— begin Records for the exercise —

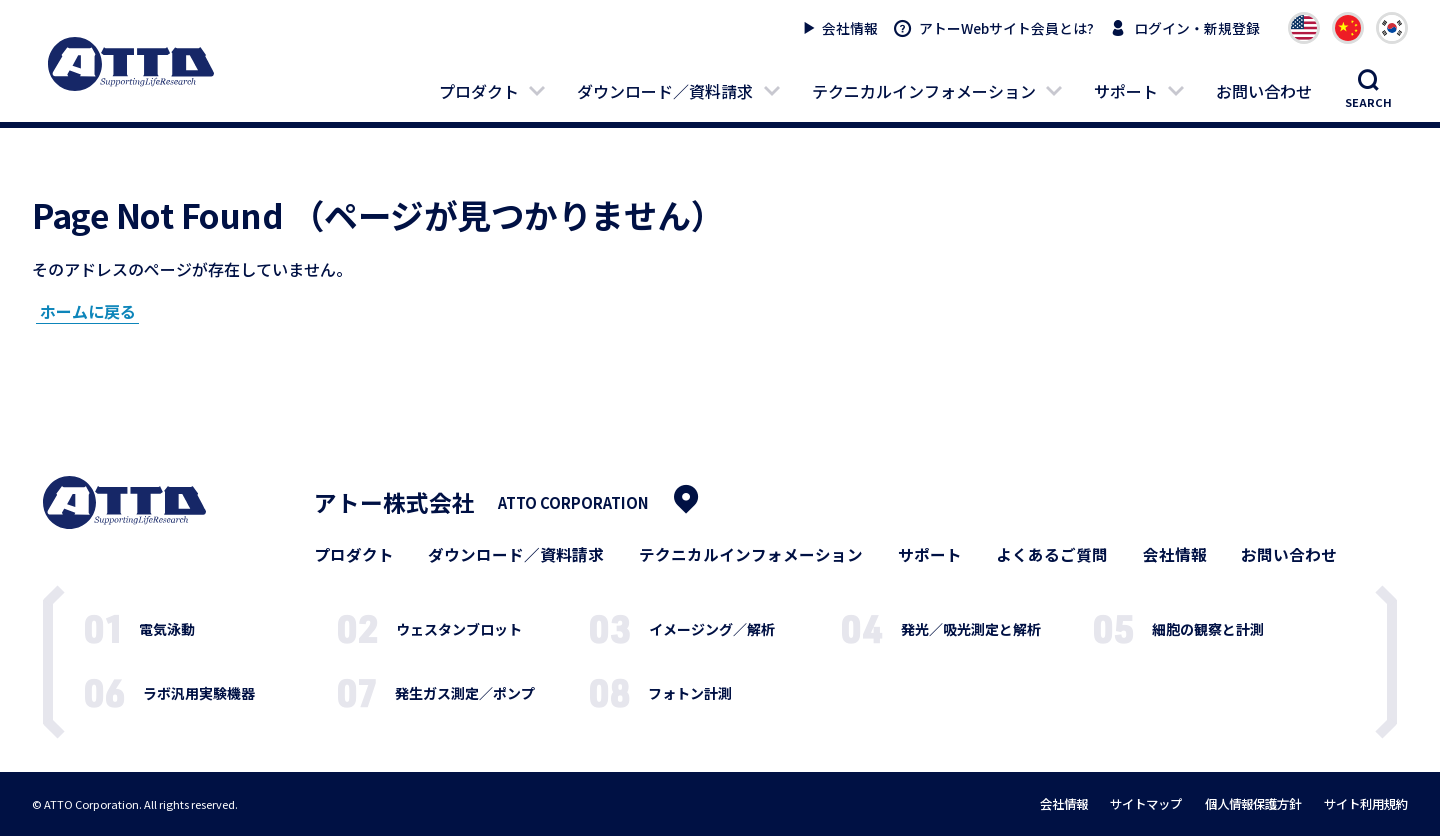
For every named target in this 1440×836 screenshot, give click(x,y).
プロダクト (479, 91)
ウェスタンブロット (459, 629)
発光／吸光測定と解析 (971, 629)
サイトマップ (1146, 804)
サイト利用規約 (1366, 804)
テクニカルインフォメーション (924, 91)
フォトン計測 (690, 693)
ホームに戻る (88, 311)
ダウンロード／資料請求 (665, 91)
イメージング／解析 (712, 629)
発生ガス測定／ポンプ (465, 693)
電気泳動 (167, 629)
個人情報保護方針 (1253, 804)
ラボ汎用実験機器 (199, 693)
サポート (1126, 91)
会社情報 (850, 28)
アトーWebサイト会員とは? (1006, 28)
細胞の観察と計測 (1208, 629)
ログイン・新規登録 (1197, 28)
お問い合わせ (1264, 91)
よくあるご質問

— end Records for the exercise —

Exercise description
Quote the whole listing above line for line, omitting the picture.

Exercise solution
For every named target in this 1440×836 screenshot, give click(x,y).
プロダクト (479, 91)
ウェスタンブロット (459, 629)
発光／吸光測定と解析 (971, 629)
サイトマップ (1146, 804)
サイト利用規約 (1366, 804)
テクニカルインフォメーション (924, 91)
フォトン計測 (690, 693)
ホームに戻る (88, 311)
ダウンロード／資料請求 (665, 91)
イメージング／解析 (712, 629)
発生ガス測定／ポンプ (465, 693)
電気泳動 (167, 629)
個人情報保護方針 (1253, 804)
ラボ汎用実験機器 (199, 693)
サポート (1126, 91)
会社情報 (850, 28)
アトーWebサイト会員とは? (1006, 28)
細胞の観察と計測 (1208, 629)
ログイン・新規登録 (1197, 28)
お問い合わせ (1264, 91)
よくあるご質問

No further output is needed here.